So my roommate needs a ride to a friend's house for a super bowl party because she is from Miami and can't stand to drive in the snow. I agree to give her a ride, but we have to dig my car out of 2 feet of snow first. We go outside and are using some old plywood to help scoop the snow, as I have only been here a year and haven't bothered to get fully supplied with a snow shovel or anything. It only snows a foot or more at a time maybe once a year, anyway. While we are doing that, this neighbor who I have never seen before comes out, and offers up his snow shovel. By this point, I had managed to clear a way through the plow line to the cleared road, and figure I should be able to just push through the snow remaining on the sides and to a lesser degree the front of the car. This isn't my first rodeo, as I have lived in wintery places before. Still, I accept his offer and thank him to just be neighborly. I shovel some more snow from the front and sides of the car for about a minute, and then offer the shovel back with more thanks. "You're going to need to shovel more than that." I say "Oh? It seems pretty powdery, I bet I can push through." He replied with, "Well, you are going to have to clear that snow off the car first." No shit. I thought I could just drive around with 2 feet of snow on my windshield. I tell him I was just about to and pull out my snow scraper/brush gizmo from my car. From behind me I hear "You should just boil some water and dump it on the car, so it will all melt. It's way easier." I reply that I don't want to take the time, and also sometimes that can lead to water collecting and freezing in places that can be inconvenient when frozen solid the next day. He says, "Are you that [uck fay]ing stupid? I'm from Aspen and you're from bum-[uck fay] Tennessee." He apparently looked at my license plate. I laugh, assuming he isn't serious. He is.
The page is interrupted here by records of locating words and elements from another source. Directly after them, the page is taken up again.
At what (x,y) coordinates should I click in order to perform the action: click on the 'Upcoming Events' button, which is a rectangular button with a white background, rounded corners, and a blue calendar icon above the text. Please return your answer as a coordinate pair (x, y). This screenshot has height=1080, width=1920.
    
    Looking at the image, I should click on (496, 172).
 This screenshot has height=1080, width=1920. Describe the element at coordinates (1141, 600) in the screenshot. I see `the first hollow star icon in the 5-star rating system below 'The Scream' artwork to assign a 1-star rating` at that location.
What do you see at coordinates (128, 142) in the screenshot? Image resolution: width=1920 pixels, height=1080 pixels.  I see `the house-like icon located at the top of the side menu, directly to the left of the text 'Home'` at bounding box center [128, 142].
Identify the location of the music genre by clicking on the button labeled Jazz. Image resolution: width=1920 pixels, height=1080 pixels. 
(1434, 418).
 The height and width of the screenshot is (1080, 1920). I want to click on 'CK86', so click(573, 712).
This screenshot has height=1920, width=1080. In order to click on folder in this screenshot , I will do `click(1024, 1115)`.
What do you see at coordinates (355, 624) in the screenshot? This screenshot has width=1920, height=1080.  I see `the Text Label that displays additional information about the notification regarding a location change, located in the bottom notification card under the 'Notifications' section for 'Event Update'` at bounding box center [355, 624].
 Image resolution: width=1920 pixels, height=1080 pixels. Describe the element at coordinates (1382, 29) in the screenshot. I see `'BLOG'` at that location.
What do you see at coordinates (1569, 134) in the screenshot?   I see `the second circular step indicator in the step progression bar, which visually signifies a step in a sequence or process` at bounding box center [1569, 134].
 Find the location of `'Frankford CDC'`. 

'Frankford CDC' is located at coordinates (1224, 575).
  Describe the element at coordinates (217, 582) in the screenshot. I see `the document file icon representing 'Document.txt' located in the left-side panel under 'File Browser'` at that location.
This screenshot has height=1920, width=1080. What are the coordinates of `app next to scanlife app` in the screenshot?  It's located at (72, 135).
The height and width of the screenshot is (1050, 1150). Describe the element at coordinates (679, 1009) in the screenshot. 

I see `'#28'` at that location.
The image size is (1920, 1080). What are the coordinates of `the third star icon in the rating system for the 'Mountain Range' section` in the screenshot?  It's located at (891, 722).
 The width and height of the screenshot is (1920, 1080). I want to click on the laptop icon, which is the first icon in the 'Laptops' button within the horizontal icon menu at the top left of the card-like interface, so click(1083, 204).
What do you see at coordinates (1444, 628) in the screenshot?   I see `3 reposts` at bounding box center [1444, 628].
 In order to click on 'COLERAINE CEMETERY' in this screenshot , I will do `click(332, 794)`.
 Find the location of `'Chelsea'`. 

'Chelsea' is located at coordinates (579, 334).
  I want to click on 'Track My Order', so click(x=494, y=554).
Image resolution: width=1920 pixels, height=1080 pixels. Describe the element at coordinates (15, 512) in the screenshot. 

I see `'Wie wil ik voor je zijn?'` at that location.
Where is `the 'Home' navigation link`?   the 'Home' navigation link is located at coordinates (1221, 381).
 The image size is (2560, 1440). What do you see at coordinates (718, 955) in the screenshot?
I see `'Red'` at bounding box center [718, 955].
He continues to stand across the street, now mocking me with fake "thank yous" because apparently he doesn't think I am grateful enough for his assistance. I get my car out just fine in short order and drive my roommate to her party, but I've been [uck fay]ing fuming ever since. I should have beat his ass. He may have been drunk or high or something, we weren't sure. But I should have [uck fay]ing beat his ass.
1. Ya, pretty much. 2. No, that'd be like [uck fay]ing my sister. But the idea that he was carrying on like a jackass towards me in front of an attractive woman that for all he knew WAS my girlfriend is not lost on me. I think that is why I am pissed.
I am the master cartographer of the friend's zone, but no worries in this specific case. Never had any designs on this one.
His car is the gold one parked right in front of my house. He pointed it out to me while bragging about his ability to extricate it from snow.
Who the [uck fay] buys a gold car? Who the [uck fay] buys a gold car, then refers to said car as "the gold one" when pointing it out? Douche bags, that is who.
Your neighbor is a [uck fay]ing moron, pouring boiling hot water on a frozen windshield is a moronic idea. It would have taken all I had not to smack the piss out of him.
And what [uck fay]ing idiot carries a container of boiling water across an icy sidewalk to a car? Why not just dial 911 first to save yourself some time?
He may have been drunk, but not a chance in hell he was high. If I'm high, the last thing I'm doing is going out in the freaking cold to help someone dig their car out......just sayin
He was already outside, just kind of hanging out on the sidewalk like a creeper. I am not saying pot high. This is Denver. Coke is a real possibility.